Hasta el 26 de septiembre Ayotzinapa no significaba nada para Enrique Peña Nieto y tal vez ni siquiera sabía de su existencia. La noche de ese viernes, cuando estaba en la residencia presidencial, nadie le reportó el secuestro de 43 estudiantes de la Escuela Normal Rural “Raúl Isidro Burgos” en la ciudad de Iguala, pese a que ahí se encuentra el cuartel militar del 27 batallón.

Hasta una semana después, cuando el escándalo ya había traspasado las fronteras y Ayotzinapa retumbaba por todos lados, Peña reaccionó y pronunció por primera vez ese nombre que ahora seguramente no olvidará, porque marcará la irresponsabilidad de su gobierno de no atender la principal demanda social: seguridad, que dejó a un lado para dedicarse a responder a los intereses económicos de las grandes empresas nacionales y trasnacionales interesadas en el petróleo, minerales, telecomunicaciones y recursos naturales del país.
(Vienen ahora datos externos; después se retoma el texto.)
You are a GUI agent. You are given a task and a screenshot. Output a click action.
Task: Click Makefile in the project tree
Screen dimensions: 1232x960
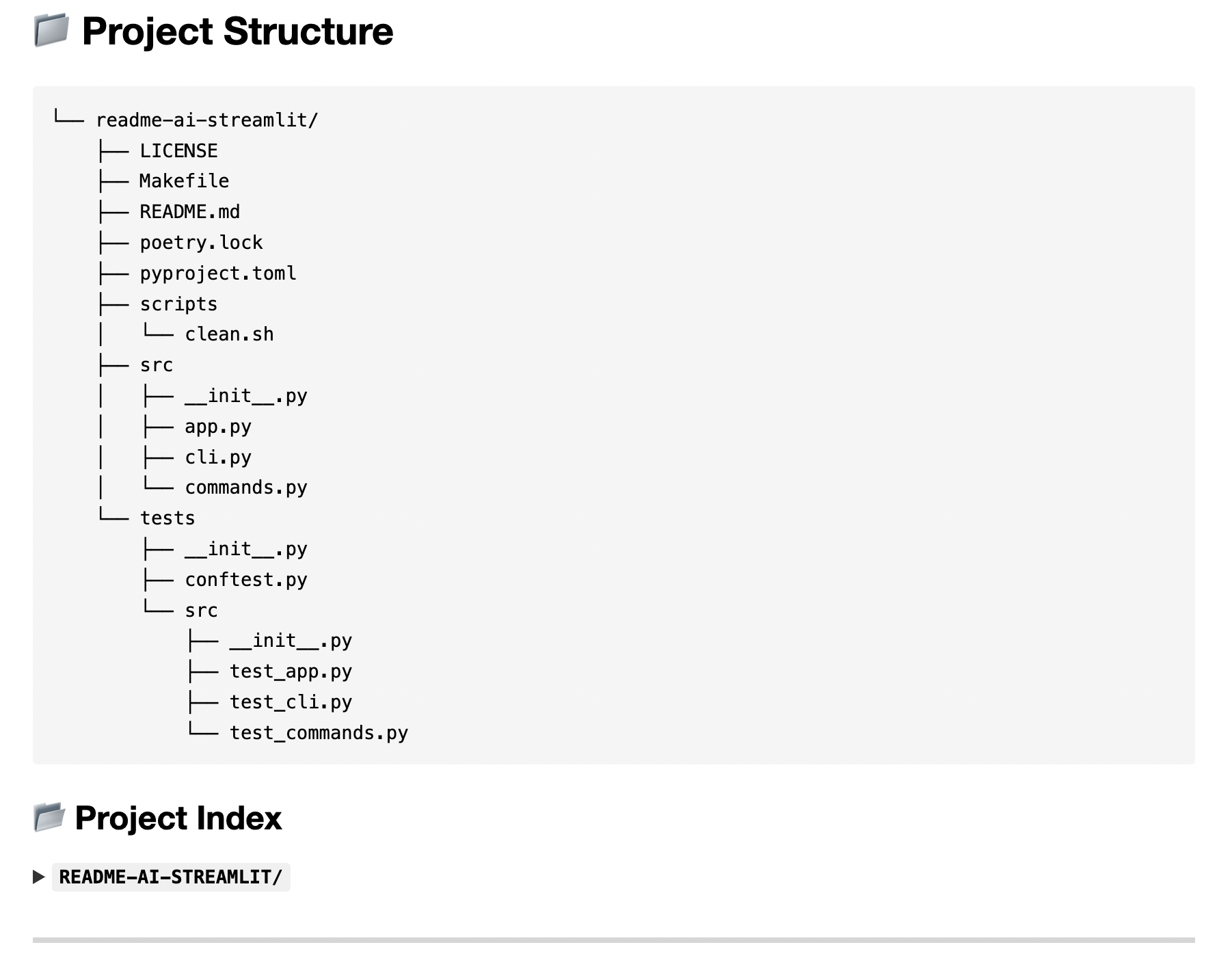pos(184,181)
En su plan de gobernabilidad, Peña Nieto se sentía seguro con la estrategia de daños desplegada en Michoacán y el Estado de México, donde el crimen organizado sigue reinando con una violencia controlada desde los medios, pero actuante en las comunidades, pueblos y ciudades, con miles de víctimas violentadas todos los días.
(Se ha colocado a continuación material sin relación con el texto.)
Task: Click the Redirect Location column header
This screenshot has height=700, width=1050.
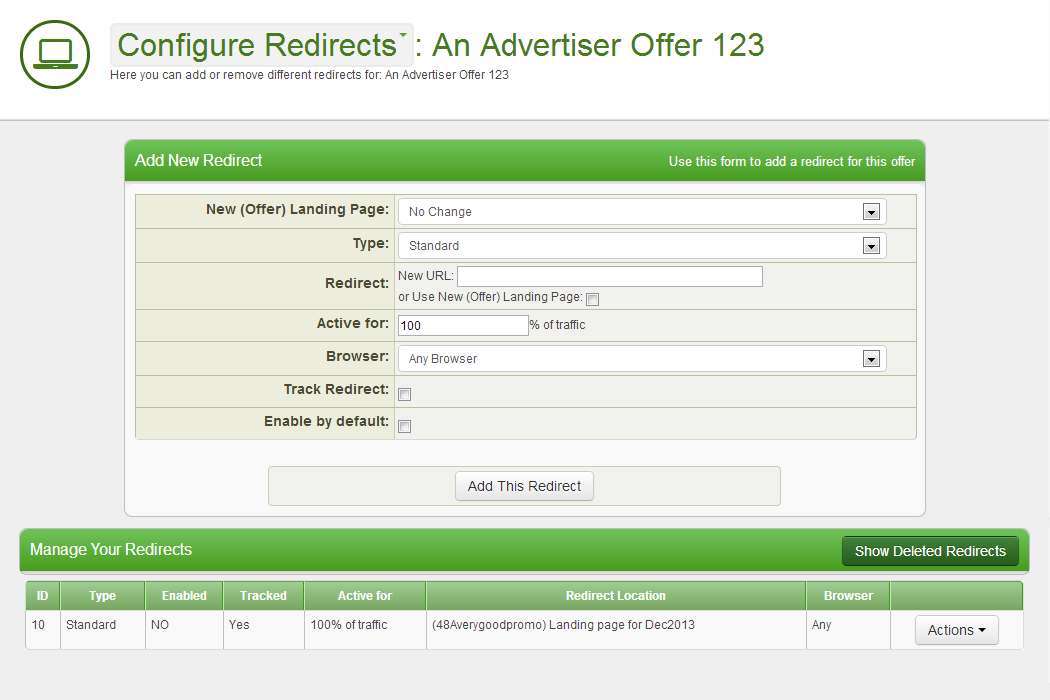Action: pyautogui.click(x=615, y=596)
Fue en Guerrero donde a Peña le reventó en la cara la realidad violenta, horrorosa, de tragedia y dolor que la mayor parte de los mexicanos viven diariamente, menos él y su equipo de gobierno, que habitan la burbuja de seguridad hecha de escoltas, soldados y policías que los acompañan hasta sus casas.

Y cuando la violencia le reventó como una granada, el mexiquense no supo que hacer.

Enrique Peña Nieto venía disfrutando del trato aterciopelado que le daban los gobiernos y la prensa internacional, principalmente de Estados Unidos, que lo alababan y entronizaban como “el salvador de México” por las reformas estratégicas, en especial la energética, que abrió las puertas de la explotación del petróleo a las empresas trasnacionales.

Embelesado en la operación política que tejió su partido para lograr lo que no pudieron los gobiernos panistas de Vicente Fox y Felipe Calderón con las reformas laboral, educativa, telecomunicaciones y energética, Peña desdeñó en principio lo ocurrido en Ayotzinapa, quizá pensando que el escándalo habría de durar muy poco, un par de semanas, y luego se diluiría en la mar de violencia en la que está sumergido el país.

Tuvieron que pasar siete días para que el gobierno federal actuara, y 39 días para que la Procuraduría General de la República detuviera al presidente municipal de Iguala, José Luis Abarca, y su esposa María de los Ángeles Pineda, acusados de ser los autores intelectuales de la desaparición de los 43 normalistas.

Pero durante todo este tiempo los estudiantes siguen desaparecidos, y en las pesquisas del caso la Policía Federal encontró en Iguala 11 fosas clandestinas con 38 cuerpos que no han sido identificados.

Ahora, presionado por los familiares de los normalistas que le plantearon su desconfianza, además de las grandes movilizaciones dentro y fuera del país, y sobre todo de los gobiernos y organismos internacionales que han calificado la situación en México de “crisis de derechos humanos”, Peña intenta tapar el error de su gobierno (de no atender el principal reclamo ciudadano) con el llamado a un pacto por la seguridad en el país.

Ayotzinapa ya no será un nombre sin significado para Peña Nieto. Al contrario, significará y representará el declive de su gobierno que tanto quería brillar con las reformas estratégicas y que a la mitad del camino quedó eclipsado por la realidad que quiso manipular con sus aliados de los grandes medios de comunicación, principalmente Televisa.